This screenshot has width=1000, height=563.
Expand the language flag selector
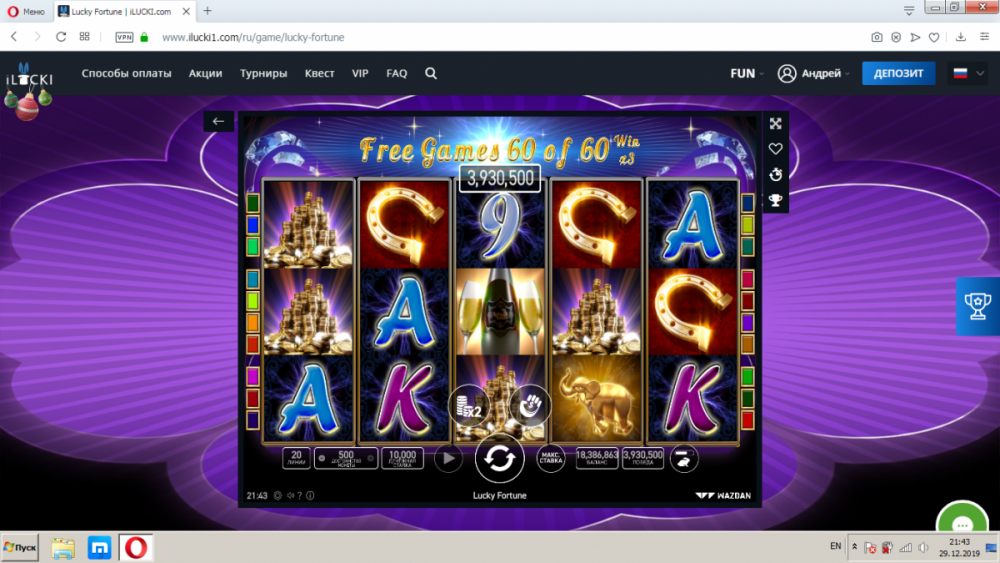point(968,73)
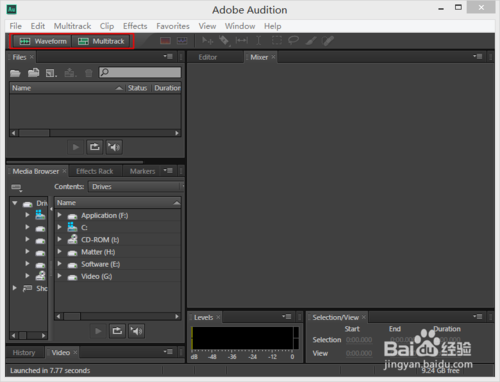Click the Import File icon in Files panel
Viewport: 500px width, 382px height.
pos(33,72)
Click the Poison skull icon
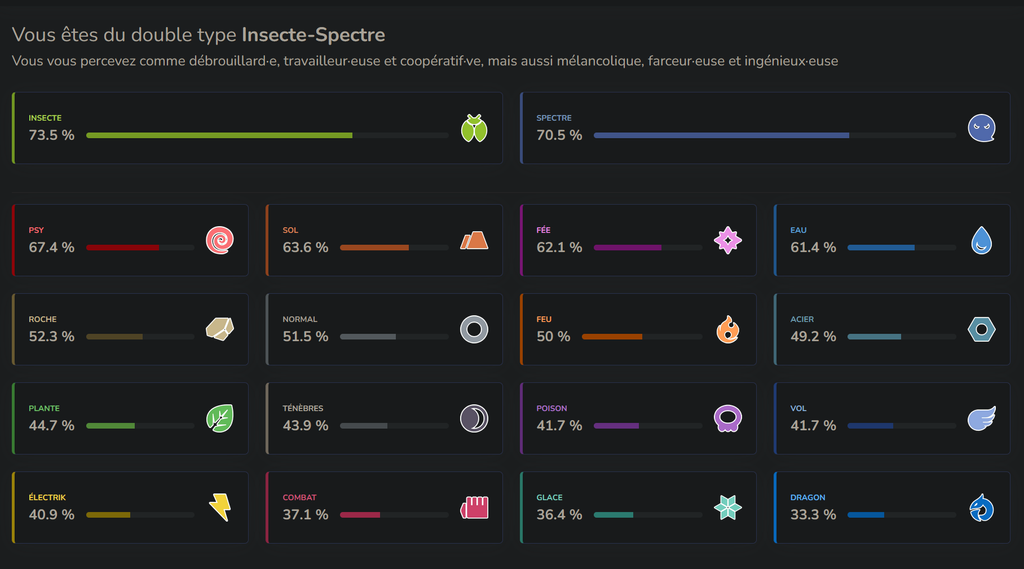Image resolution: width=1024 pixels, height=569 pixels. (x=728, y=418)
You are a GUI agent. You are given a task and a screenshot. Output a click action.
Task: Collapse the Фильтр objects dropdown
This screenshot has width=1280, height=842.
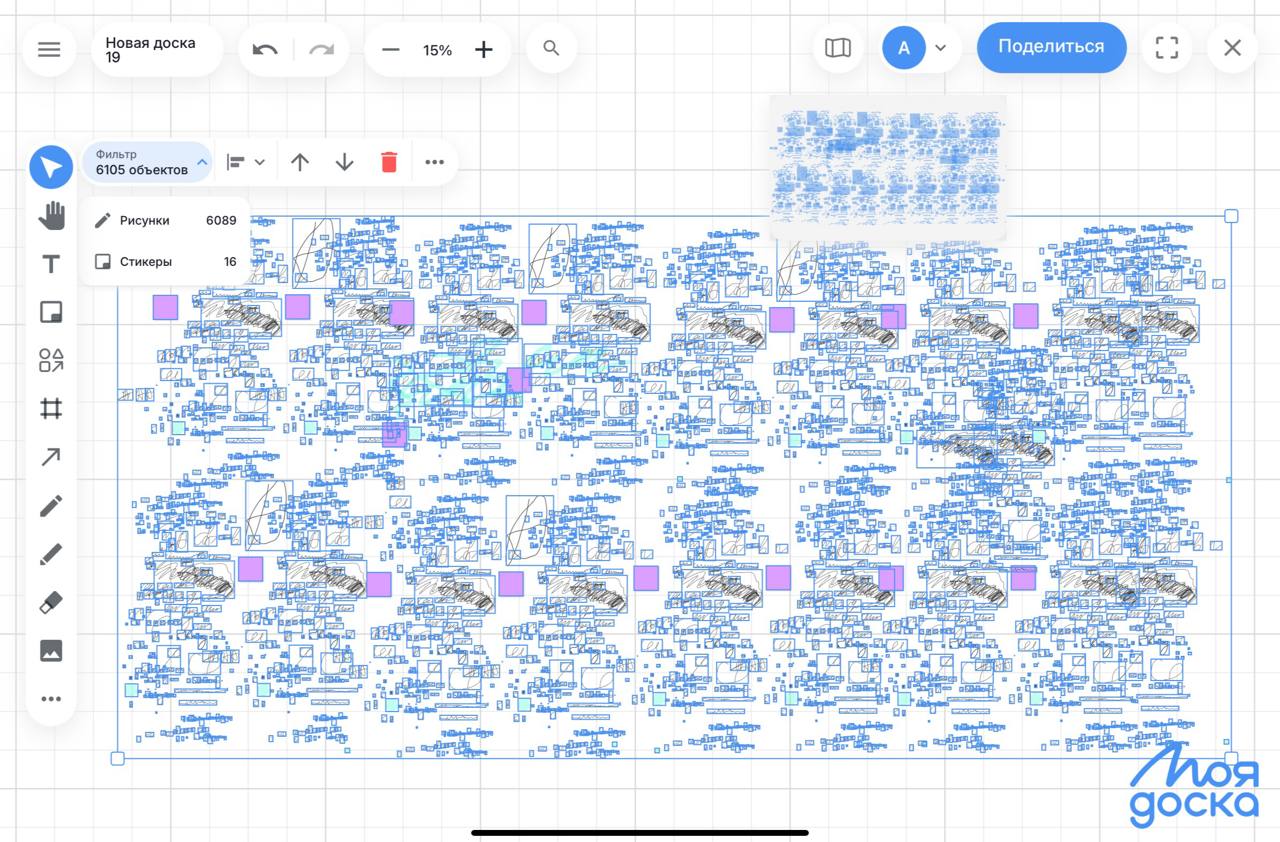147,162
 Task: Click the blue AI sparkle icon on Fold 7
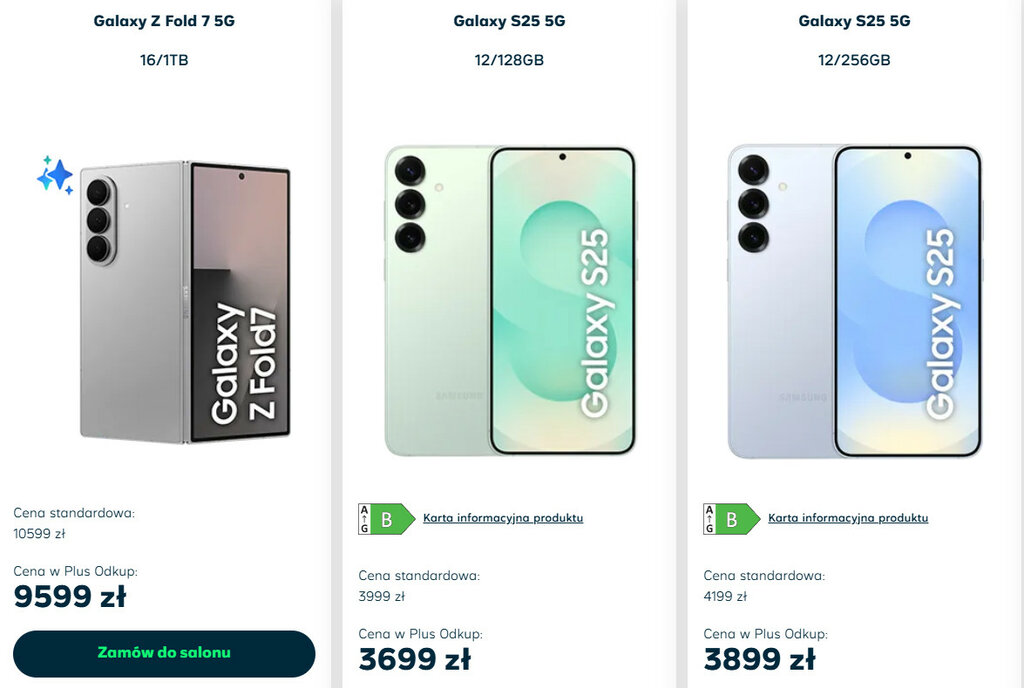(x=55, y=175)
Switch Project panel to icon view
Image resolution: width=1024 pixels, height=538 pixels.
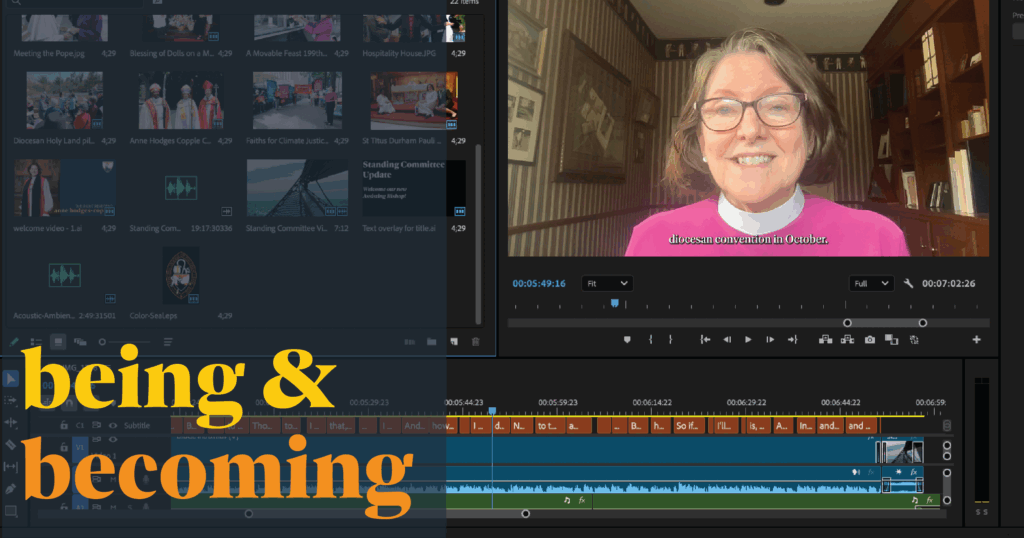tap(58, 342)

****************************************

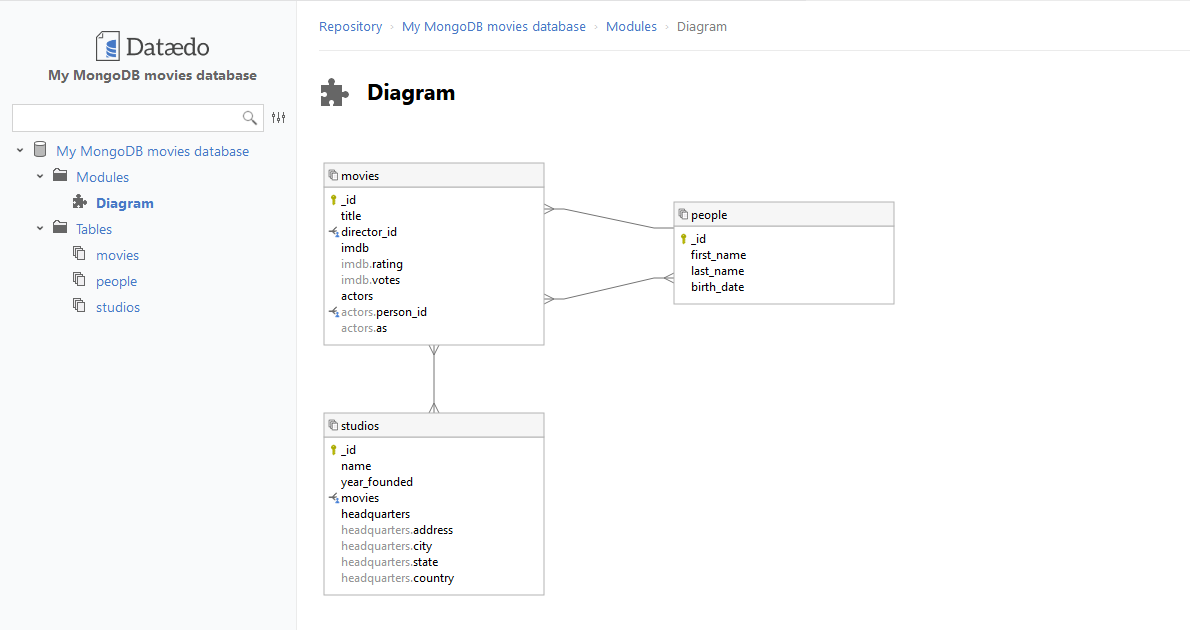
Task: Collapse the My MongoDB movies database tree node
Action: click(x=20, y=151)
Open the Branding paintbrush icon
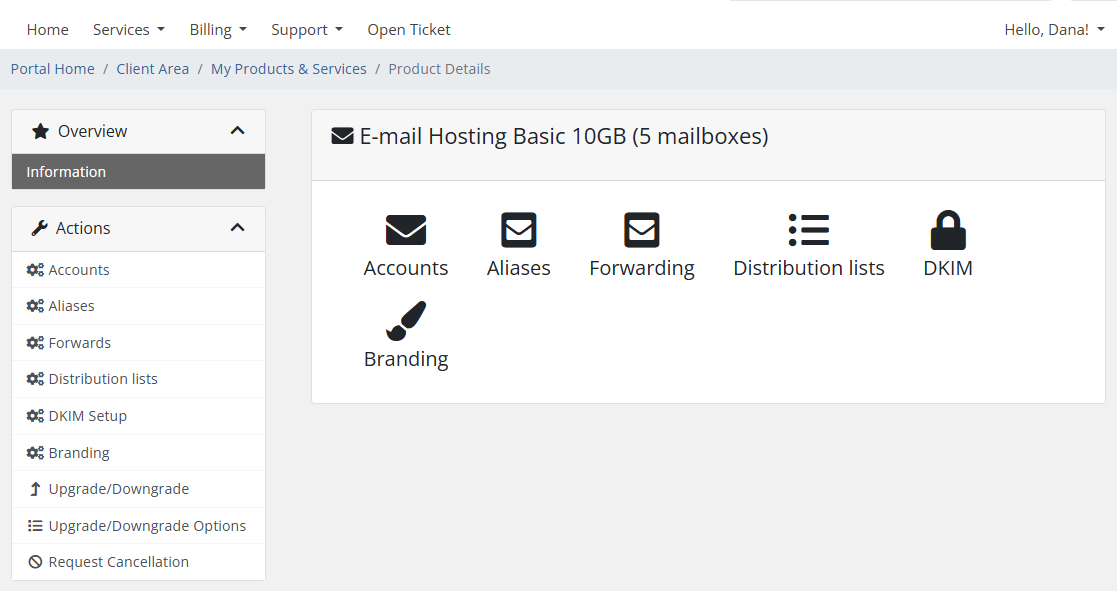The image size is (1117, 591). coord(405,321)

****************************************

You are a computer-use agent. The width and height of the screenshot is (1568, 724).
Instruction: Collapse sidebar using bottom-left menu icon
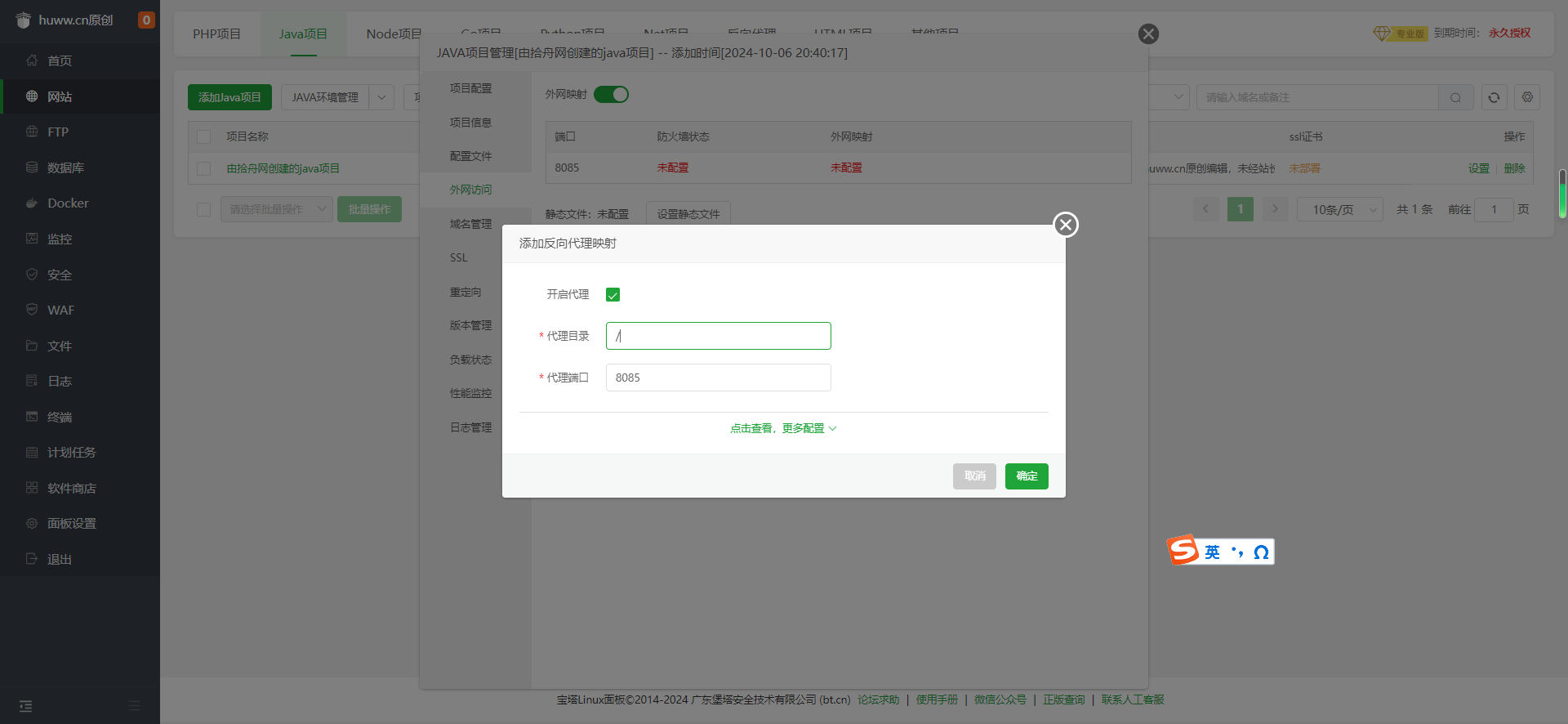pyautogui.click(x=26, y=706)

****************************************

**WHAT IS BEING ASKED**
Please repeat the data from the line with "This screenshot has width=1000, height=563." to the line with "(x=55, y=175)", replacing "dropdown" with "menu" and changing nothing else. Leave the pictures out of your answer.

**THE OUTPUT**
This screenshot has width=1000, height=563.
Expand the language flag selector
point(968,73)
Click the Import File icon in Files panel
Viewport: 500px width, 382px height.
pos(33,72)
Click the Poison skull icon
Image resolution: width=1024 pixels, height=569 pixels. (x=728, y=418)
You are a GUI agent. You are given a task and a screenshot. Output a click action.
Task: Collapse the Фильтр objects menu
This screenshot has width=1280, height=842.
147,162
 Task: Click the blue AI sparkle icon on Fold 7
(x=55, y=175)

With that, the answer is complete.